CS325 - Spring 2004 - NMG
February 14, 2004
Homework Assignment 3, corrected 2/17/04
Due Monday, 2/23/04 after class
Problems related to chapter 4. This is a mixture of problems from the end of chapter 4 with modifications and some other problems.
1. (Based on Text Prob. 4.14) (5 points):
What is a main difference between a number as it is defined in a computer and a “real world” number?
Given the bit pattern: 1000 1111 1110 1111 1100 0000 0000 0000 (spaces inserted for readability). What does it represent assuming that it is:
(a)a two’s complement integer?
(b)an unsigned integer?
(c )a single precision floating point number?
(d)a MIPS instruction?
2. (5 points) Using the IEEE 754 standard notation, show the MIPS binary floating-point formats in single precision and double precision for 10 (base 10).
3. (5 points) This exercise is similar to 2 above, but this time replace the number 10 (base 10) with 10.5 (base 10).
4. (5 points) Why doesn’t MIPS have a subtract immediate instruction?
5. (15 points) Find the shortest sequence of “essential” MIPS instructions to determine the absolute value of a two’s complement integer. This is essentially translating the following pseudo instruction (accepted by the MIPS assembler). See p. A-55.
abs $10, $11
Code this pseudo instructions using the MIPS subset given in chapter 3 and 4 (summarized on the back cover of the text). Using “essential instructions” does not apply to setup of the registers or exiting the routine ( about 4 instructions). Test it with SPIM and submit appropriate hardcopy of the screens.
6. (Text 4.17) (20 points) - Find the shortest sequence of “essential” MIPS instructions to determine if there is a carry out from the addition of two registers, say $11 and $12. Place a 0 or 1 in register $10 if carry out is 0 or 1 respectively.
My solution resulted in 7 instructions in the essential part of the program (not including setup of the registers or exiting the routine, etc.). You get full credit if you do the essentials in 7 instructions and an extra point if you do better than 7! Test it with SPIM and submit appropriate hardcopy of the screens.

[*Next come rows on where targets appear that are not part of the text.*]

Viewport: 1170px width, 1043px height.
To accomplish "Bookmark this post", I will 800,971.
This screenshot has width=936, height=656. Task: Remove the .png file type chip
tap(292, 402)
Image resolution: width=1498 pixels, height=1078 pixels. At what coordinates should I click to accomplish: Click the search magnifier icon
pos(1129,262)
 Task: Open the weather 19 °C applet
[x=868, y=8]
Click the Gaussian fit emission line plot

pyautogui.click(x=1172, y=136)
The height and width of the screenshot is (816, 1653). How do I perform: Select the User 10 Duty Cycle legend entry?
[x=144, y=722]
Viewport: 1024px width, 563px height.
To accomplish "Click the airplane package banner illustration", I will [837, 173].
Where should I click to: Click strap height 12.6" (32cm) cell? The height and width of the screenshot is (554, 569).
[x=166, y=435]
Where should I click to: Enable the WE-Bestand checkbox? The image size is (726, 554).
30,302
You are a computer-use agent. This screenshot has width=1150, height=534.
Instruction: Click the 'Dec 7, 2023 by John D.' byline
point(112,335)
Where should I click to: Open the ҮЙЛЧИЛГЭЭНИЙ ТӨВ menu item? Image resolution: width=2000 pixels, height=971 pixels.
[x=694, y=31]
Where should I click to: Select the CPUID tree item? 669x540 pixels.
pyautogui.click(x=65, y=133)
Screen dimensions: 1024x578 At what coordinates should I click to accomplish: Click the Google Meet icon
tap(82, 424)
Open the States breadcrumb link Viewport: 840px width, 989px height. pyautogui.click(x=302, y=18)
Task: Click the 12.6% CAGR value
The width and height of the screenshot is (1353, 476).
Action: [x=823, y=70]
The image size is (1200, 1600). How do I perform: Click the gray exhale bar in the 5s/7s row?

7. (Text 4.18) - (25 points) Find the shortest sequence of “essential” MIPS Instructions to perform double precision integer addition. Assume that one 64-bit, two’s complement integer is in register $12 and $13, and another is in registers $14 and $15. The sum is to be placed in registers $10 and $11. In this example, the most significant word of the 64-bit integer is found in the even-numbered registers, and the least significant word is found in the odd-numbered registers....
Use the results of Problem 4.17. Test it with SPIM and submit appropriate hardcopy of the screens.
8. (Text 4.23) (10 points) - The ALU supported set on less than (slt) using just the sign bit of the adder. Let’s try a set-on-less-than operation using the values -7 and 6 (both base 10). To make it simpler to follow the example, let’s limit the binary representations to 4 bits: 1001 and 0110 (both base 2). With this binary representation the subtraction: -7 - (+6) in our binary representation would be:
1001 - 0110 = 1001 + 1010 = 0011, a positive number.
This result would suggest that -7>6, which is clearly wrong. Hence, we must factor in overflow in the decision. Modify the 1-bit ALU in Fig. 4.17 on page 238 to handle slt correctly. You may make your changes on a photocopy of this figure to save time.
9. (Text 4.22) (10 points) - Some Computers have explicit instructions to extract an arbitrary field from a 32-bit register and place it in the least significant bits of a register. The figure below shows the desired operation:
register $16
bit position: 31 j i 0
|______|
|
|__copy______
register $17
32 – (j – i) bits / j – i bitsFind the shortest “essential” sequence of MIPS instructions that extracts a field for the constant values i = 7 and j = 19 from register $16 and places it in register $17 (least significant place). Hint: It can be done in two instructions.